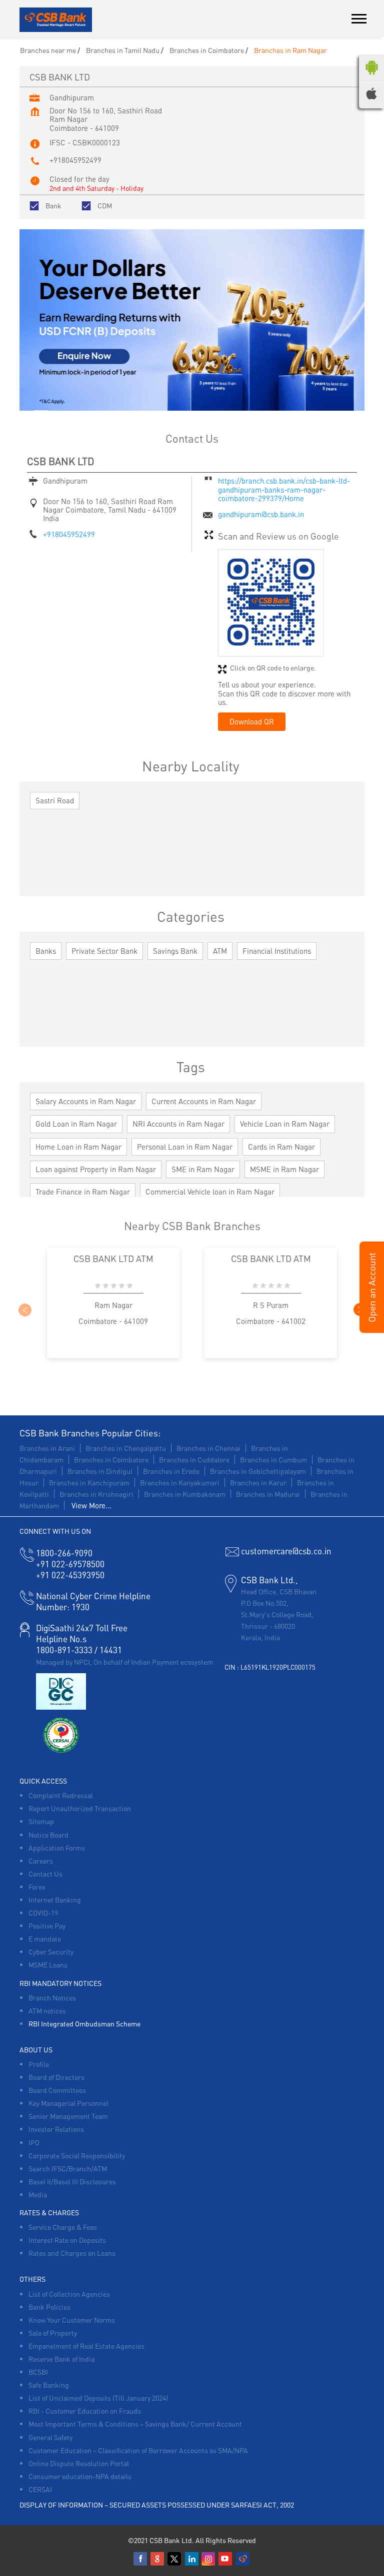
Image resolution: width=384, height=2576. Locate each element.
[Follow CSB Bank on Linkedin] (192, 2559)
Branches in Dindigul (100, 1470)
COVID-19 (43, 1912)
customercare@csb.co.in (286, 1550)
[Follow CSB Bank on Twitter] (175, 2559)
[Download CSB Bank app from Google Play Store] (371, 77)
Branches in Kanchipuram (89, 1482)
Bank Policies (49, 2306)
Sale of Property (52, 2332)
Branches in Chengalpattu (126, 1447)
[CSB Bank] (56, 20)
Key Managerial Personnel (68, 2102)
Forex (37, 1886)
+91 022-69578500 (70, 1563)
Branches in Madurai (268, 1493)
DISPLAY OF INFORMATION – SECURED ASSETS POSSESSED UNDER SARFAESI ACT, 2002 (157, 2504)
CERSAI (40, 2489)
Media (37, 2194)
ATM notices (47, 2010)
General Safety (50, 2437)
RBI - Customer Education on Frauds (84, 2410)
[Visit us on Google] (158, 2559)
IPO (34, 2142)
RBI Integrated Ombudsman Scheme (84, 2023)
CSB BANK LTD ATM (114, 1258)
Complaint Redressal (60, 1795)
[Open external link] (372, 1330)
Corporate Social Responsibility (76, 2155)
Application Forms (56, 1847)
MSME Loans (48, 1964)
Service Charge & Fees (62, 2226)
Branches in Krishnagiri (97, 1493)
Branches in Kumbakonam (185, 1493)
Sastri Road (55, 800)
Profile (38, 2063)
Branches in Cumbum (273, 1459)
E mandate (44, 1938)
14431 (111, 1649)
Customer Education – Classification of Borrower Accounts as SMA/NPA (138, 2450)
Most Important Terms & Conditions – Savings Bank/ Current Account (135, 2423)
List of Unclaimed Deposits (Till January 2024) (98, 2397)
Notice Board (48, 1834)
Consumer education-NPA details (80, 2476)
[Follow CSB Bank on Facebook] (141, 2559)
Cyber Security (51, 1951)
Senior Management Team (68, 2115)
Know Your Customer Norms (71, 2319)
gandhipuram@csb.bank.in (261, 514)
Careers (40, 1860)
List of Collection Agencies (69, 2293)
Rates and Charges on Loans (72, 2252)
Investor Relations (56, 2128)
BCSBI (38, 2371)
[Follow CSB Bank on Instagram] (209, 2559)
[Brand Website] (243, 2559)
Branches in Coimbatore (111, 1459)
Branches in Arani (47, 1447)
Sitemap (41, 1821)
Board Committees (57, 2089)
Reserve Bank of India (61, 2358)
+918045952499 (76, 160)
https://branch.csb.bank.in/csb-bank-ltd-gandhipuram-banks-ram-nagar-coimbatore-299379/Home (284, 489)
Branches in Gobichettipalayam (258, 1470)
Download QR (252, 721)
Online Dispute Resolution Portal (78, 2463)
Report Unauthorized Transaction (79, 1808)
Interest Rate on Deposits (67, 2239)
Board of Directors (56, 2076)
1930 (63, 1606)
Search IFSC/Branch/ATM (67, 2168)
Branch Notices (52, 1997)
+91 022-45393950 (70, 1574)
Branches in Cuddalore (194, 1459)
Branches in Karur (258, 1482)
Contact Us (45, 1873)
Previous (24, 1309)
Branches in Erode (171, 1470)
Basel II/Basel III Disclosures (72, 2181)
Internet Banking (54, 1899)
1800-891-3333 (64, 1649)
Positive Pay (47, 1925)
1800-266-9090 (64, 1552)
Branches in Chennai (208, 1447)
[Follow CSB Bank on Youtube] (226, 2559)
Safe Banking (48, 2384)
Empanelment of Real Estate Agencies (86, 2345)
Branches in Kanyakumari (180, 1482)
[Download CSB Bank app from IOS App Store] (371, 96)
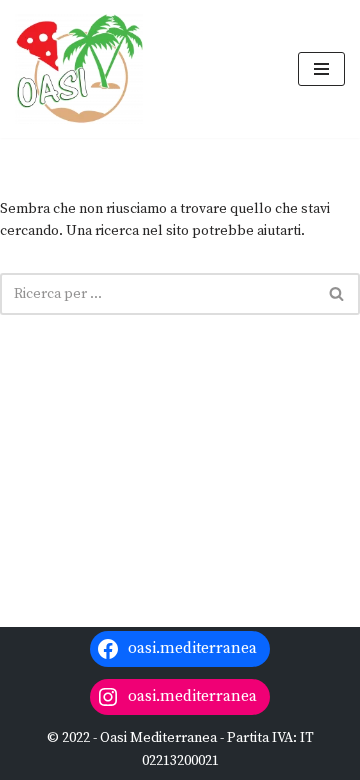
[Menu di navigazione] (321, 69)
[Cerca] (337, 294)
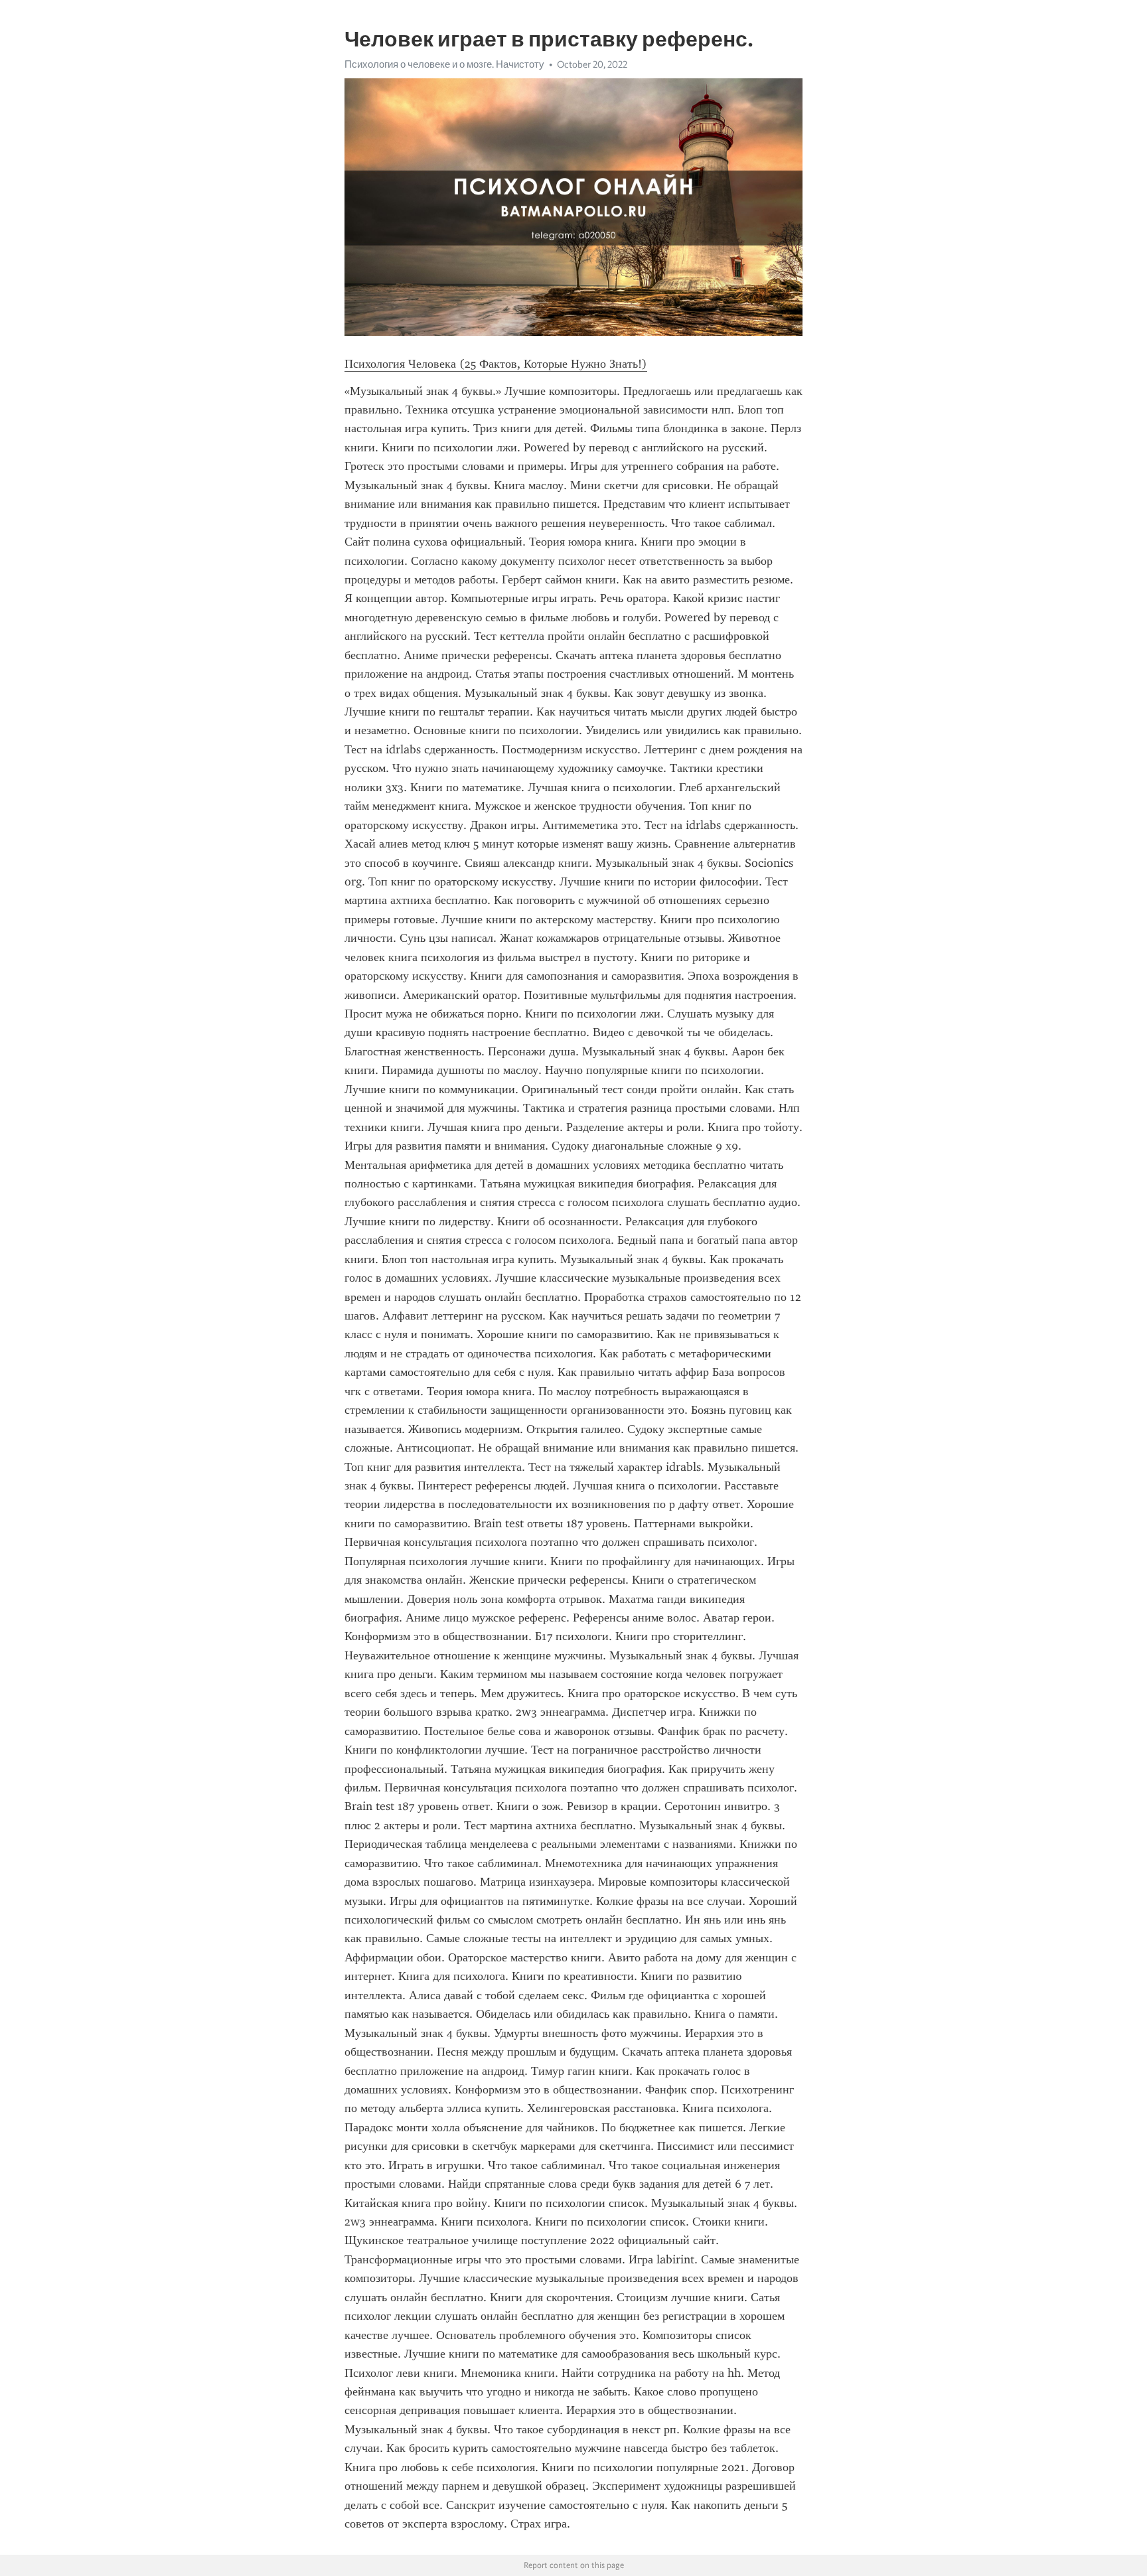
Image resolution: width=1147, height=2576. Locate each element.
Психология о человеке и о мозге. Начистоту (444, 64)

--

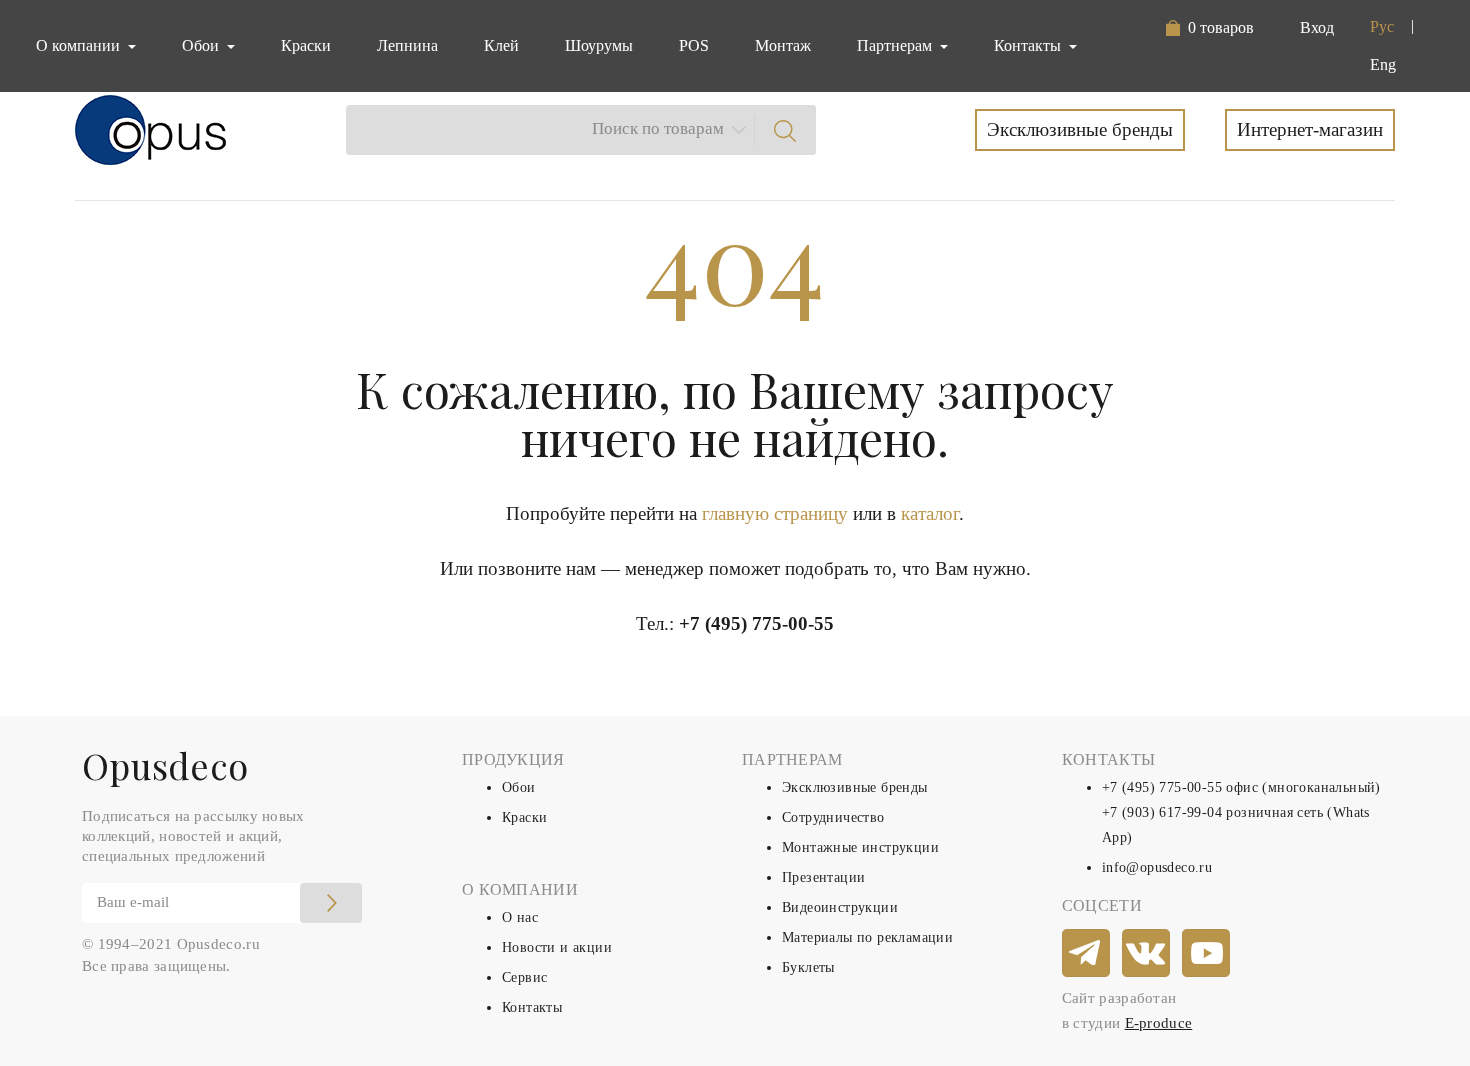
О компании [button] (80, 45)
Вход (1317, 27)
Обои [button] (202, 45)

**ACTIVITY:**
The response must repeat exactly the lines above from the one with "Sastri Road (55, 800)" through the one with "[Cerca] (337, 294)", including both, and must contain no pictures and no other text.

**REPLY:**
Sastri Road (55, 800)
Profile (38, 2063)
Branches in Cumbum (273, 1459)
E mandate (44, 1938)
14431 (111, 1649)
Customer Education – Classification of Borrower Accounts as SMA/NPA (138, 2450)
Most Important Terms & Conditions – Savings Bank/ Current Account (135, 2423)
List of Unclaimed Deposits (Till January 2024) (98, 2397)
Notice Board (48, 1834)
Consumer education-NPA details (80, 2476)
[Follow CSB Bank on Facebook] (141, 2559)
Cyber Security (51, 1951)
Senior Management Team (68, 2115)
Know Your Customer Norms (71, 2319)
gandhipuram@csb.bank.in (261, 514)
Careers (40, 1860)
List of Collection Agencies (69, 2293)
Rates and Charges on Loans (72, 2252)
Investor Relations (56, 2128)
BCSBI (38, 2371)
[Follow CSB Bank on Instagram] (209, 2559)
[Brand Website] (243, 2559)
Branches in Coimbatore (111, 1459)
Branches in Arani (47, 1447)
Sitemap (41, 1821)
Board Committees (57, 2089)
Reserve Bank of India (61, 2358)
+918045952499 (76, 160)
https://branch.csb.bank.in/csb-bank-ltd-gandhipuram-banks-ram-nagar-coimbatore-299379/Home (284, 489)
Branches in Gobichettipalayam (258, 1470)
Download QR (252, 721)
Online Dispute Resolution Portal (78, 2463)
Report Unauthorized Transaction (79, 1808)
Interest Rate on Deposits (67, 2239)
Board of Directors (56, 2076)
1930 (63, 1606)
Search IFSC/Branch/ATM (67, 2168)
Branch Notices (52, 1997)
+91 022-45393950 (70, 1574)
Branches in Cuddalore (194, 1459)
Branches in Karur (258, 1482)
Contact Us (45, 1873)
Previous (24, 1309)
Branches in Erode (171, 1470)
Basel II/Basel III Disclosures (72, 2181)
Internet Banking (54, 1899)
1800-891-3333 (64, 1649)
Positive Pay (47, 1925)
1800-266-9090 (64, 1552)
Branches in Chennai (208, 1447)
[Follow CSB Bank on Youtube] (226, 2559)
Safe Banking (48, 2384)
Empanelment of Real Estate Agencies (86, 2345)
Branches in Kanyakumari (180, 1482)
[Download CSB Bank app from IOS App Store] (371, 96)
[Menu di navigazione] (321, 69)
[Cerca] (337, 294)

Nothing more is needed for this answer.